SELECTED TEXT below:

The zoetrope is a cylinder with slits in it, and pictures on the inside of the cylinder, and you've probably seen it, but when you hit the cylinder and started spinning, and then you look through the slits, you see these drawings on the inside do... they look like they're walking, or animating, or waving at you, or doing something. And all you need for this is a semi-rigid material, like papyrus, and a spindle of some kind, and the ability to make slits in the papyrus, and then do drawings on another slip of papyrus, and the Egyptians were great at doing drawings. And they didn't do it, at least as far as we know. It may be that, when we push on that wall in King Tut's tomb and discover Queen Nefertiti's hidden chamber, maybe there's a zoetrope in there.

But I guess the point is that, there are some inventions like the zoetrope that are limited not by the technology of the time, but by the imaginative world that needs to be in place for that to happen. That, the 20th... The 19th century was beginning to think about the – in relatively primitive terms, but enough – about the quantisation of the universe, that the universe might be made up of bits. At that time, we were just beginning to discover – this is in the 1830s, when the zoetrope was invented – we were beginning to discover that there were such things as atoms and molecules, and that nature was discontinuous, made out of bits. Since then, we've really begun to discover how quantised the universe is, but this was the beginning of it. And in some way, you need to be able to think about the chopping up of reality to even begin to conceive of the zoetrope.

End of SELECTED TEXT.
DATA BELOW below:

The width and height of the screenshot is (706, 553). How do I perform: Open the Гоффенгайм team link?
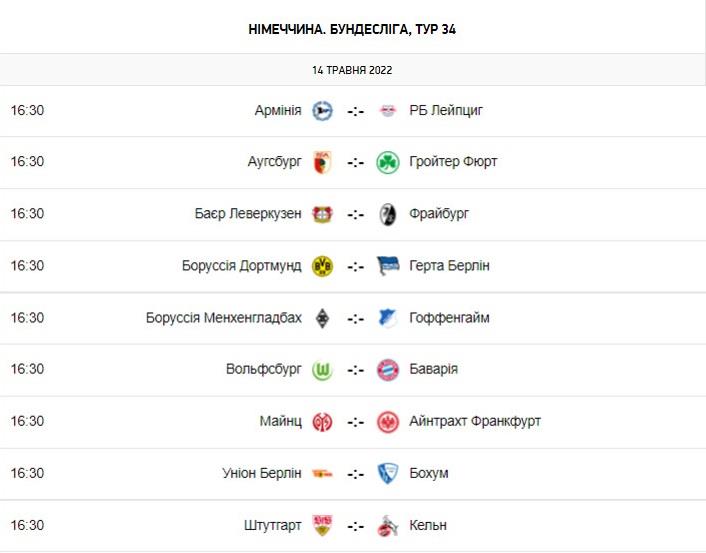point(449,318)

End of DATA BELOW.

- **WORK REQUEST 1**:
Answer these about the zoetrope text:
(a) What does a viewer look through to see the drawings inside the cylinder seem to move?
(b) In which decade was the zoetrope invented?
(c) Besides the technology of the time, what does the speaker say limits inventions like the zoetrope?
- **WORK REQUEST 2**: Reproduce word for word the part of the zoetrope text between "The zoetrope is" and "zoetrope in there.", inclusive.

- **TASK RESPONSE 1**:
(a) The slits in the cylinder.
(b) The 1830s.
(c) The imaginative world that needs to be in place for the invention to happen.

- **TASK RESPONSE 2**:
The zoetrope is a cylinder with slits in it, and pictures on the inside of the cylinder, and you've probably seen it, but when you hit the cylinder and started spinning, and then you look through the slits, you see these drawings on the inside do... they look like they're walking, or animating, or waving at you, or doing something. And all you need for this is a semi-rigid material, like papyrus, and a spindle of some kind, and the ability to make slits in the papyrus, and then do drawings on another slip of papyrus, and the Egyptians were great at doing drawings. And they didn't do it, at least as far as we know. It may be that, when we push on that wall in King Tut's tomb and discover Queen Nefertiti's hidden chamber, maybe there's a zoetrope in there.